ByteDance and Alibaba Kill AI Companion Features as Beijing’s July 15 Humanlike-AI Rules Loom
ByteDance and Alibaba are disabling AI companion features on Doubao and Qwen ahead of Beijing's July 15 deadline banning humanlike emotional AI interactions.
ByteDance and Alibaba are disabling customised AI agent and companion features from their flagship chatbot apps — Doubao and Qwen — ahead of Beijing’s July 15 deadline for China’s first regulatory framework specifically targeting emotional and humanlike AI interaction services. The move affects two of the country’s most widely used AI consumer products and signals industry-wide compliance pressure as regulators draw a hard line between AI tools built for productivity and AI companions designed for emotional or social engagement. (SCMP, The Information)
What Beijing’s New Rules Actually Say
The rules take effect July 15, 2025. They prohibit certain humanlike, emotionally engaging AI interactions while leaving AI tools used for work and productivity untouched. The distinction is stark: AI “workers” — assistants that draft documents, summarise meetings, or write code — remain allowed. AI “companions” — chatbots built to simulate emotional intimacy, roleplay, or sustained social relationships — are restricted or banned outright. According to the South China Morning Post, these are Beijing’s first rules specifically targeting emotional AI, marking a significant new front in China’s broader AI governance push. The framework lands as companion AI products have exploded globally, with apps like Character.AI and Replika drawing tens of millions of users into sustained, emotionally charged conversations with synthetic personalities.
What’s Being Removed on Doubao and Qwen
On ByteDance’s Doubao, the customised agent features that let users build and chat with personalised AI companions are being shut off. The company is allowing users to export and save their custom agent data before the features go dark, according to The Next Web via Facebook. Alibaba’s Qwen is taking the same road, moving to disable customised agent functionality in compliance with the incoming rules.
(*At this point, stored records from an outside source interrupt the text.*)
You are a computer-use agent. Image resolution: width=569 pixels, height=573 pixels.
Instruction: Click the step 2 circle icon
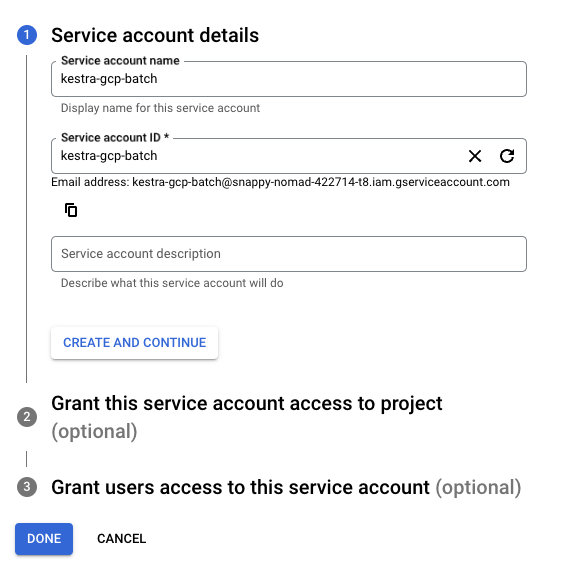tap(27, 417)
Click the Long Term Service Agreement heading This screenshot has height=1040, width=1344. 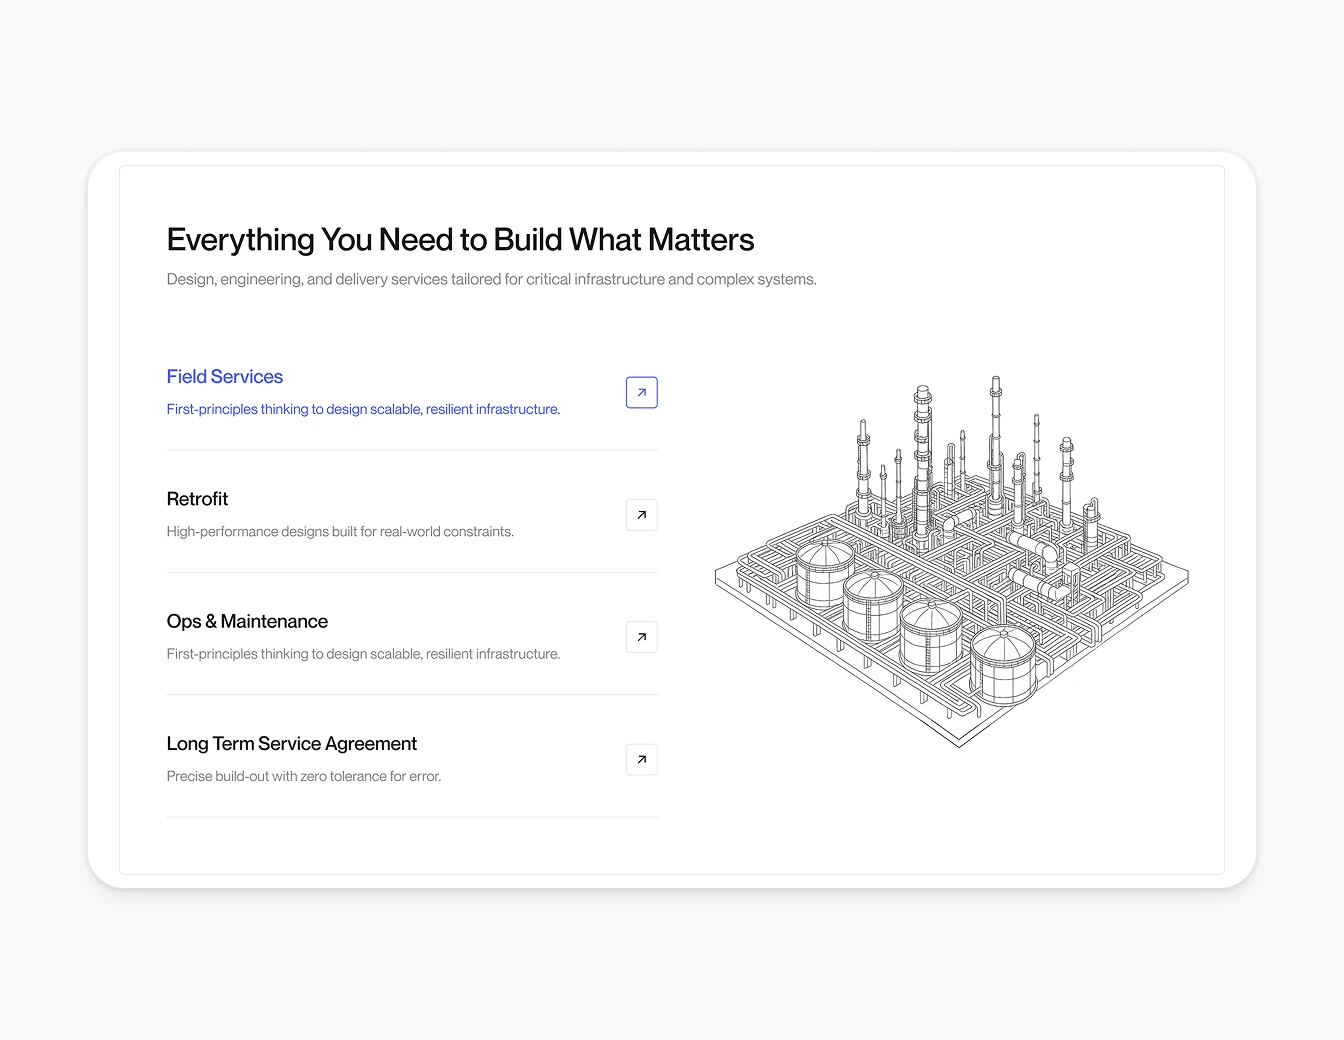(x=291, y=743)
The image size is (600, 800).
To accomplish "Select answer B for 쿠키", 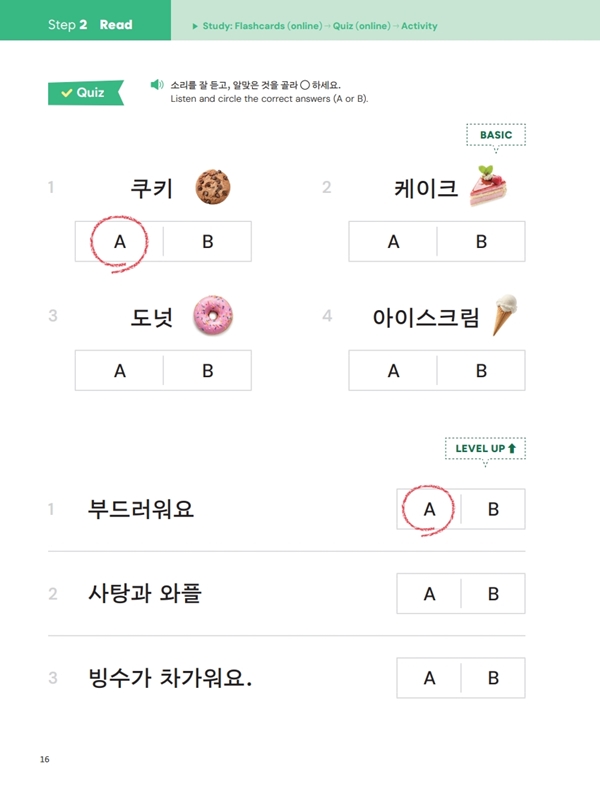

The Business Times described the coordinated move as “pulling the plug on features that let users build and chat with artificial intelligence companions.” The Information reports that both companies are removing user-generated AI agent features from their chatbot apps specifically to comply with Beijing’s new rules — not as a product-strategy pivot or a temporary suspension.
User Discontent
The removals are generating real friction. According to Yicai Global, users are expressing discontent as they lose access to personalised agents they have invested time in building and conversing with — some developed over months of interaction. That human texture matters. These are not productivity tools being sunsetted. They are synthetic relationships being forcibly terminated by regulatory fiat, and the users affected are people who treated their AI companions as something closer to friends than software.
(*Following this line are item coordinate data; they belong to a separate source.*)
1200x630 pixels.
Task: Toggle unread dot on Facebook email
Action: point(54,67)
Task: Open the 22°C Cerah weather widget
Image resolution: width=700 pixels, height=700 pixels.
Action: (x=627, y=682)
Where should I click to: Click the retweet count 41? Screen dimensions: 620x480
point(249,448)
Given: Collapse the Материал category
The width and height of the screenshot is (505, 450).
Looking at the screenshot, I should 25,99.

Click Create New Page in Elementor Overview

Broader Regulatory Context
This crackdown does not exist in a vacuum. Chinese regulators have been imposing new curbs across major tech platforms — ride-hailing, e-commerce, streaming, and social media companies have all faced tightening oversight in recent months. The AI companion restrictions fit a recognisable pattern: Beijing periodically reasserts control over digital platforms whose influence over user behaviour, data, and emotional life has outpaced the state’s comfort threshold. What makes this round distinct is the precision. Rather than broad content moderation or data-security mandates, the rules target a specific category of product — emotionally engaging AI — and draw a conceptual line between acceptable and unacceptable forms of human-machine interaction. That specificity suggests regulators have been watching the companion-AI space closely and concluded that synthetic emotional relationships carry governance risks that productivity AI simply does not.
Industry Implications
The implications reach beyond China’s borders. The global AI companion market — anchored by U.S. firms like Character.AI and Replika — is growing fast, and Chinese companies have been racing to compete internationally. By forcing domestic players to strip companion features from their flagship products, Beijing effectively narrows the runway for ByteDance and Alibaba to develop and refine companion-AI capabilities that could challenge those firms in global markets. The AI-worker-versus-AI-companion distinction also creates a regulatory template that other governments may study closely. If China’s framework proves enforceable and politically durable, policymakers in the EU, UK, and elsewhere grappling with their own companion-AI concerns could borrow the conceptual architecture — even if they reject Beijing’s enforcement methods.
July 15 leaves no room for a slow rollout. ByteDance and Alibaba, as the two largest Chinese AI consumer-app operators, are moving first and moving fast. Whether other domestic AI players — Baidu, Moonshot, Zhipu — follow suit in the coming days will reveal whether this is a sector-wide reset or a targeted squeeze on the two companies with the largest user bases. Either way, Beijing’s message is unambiguous: AI can work for you, but it cannot keep you company.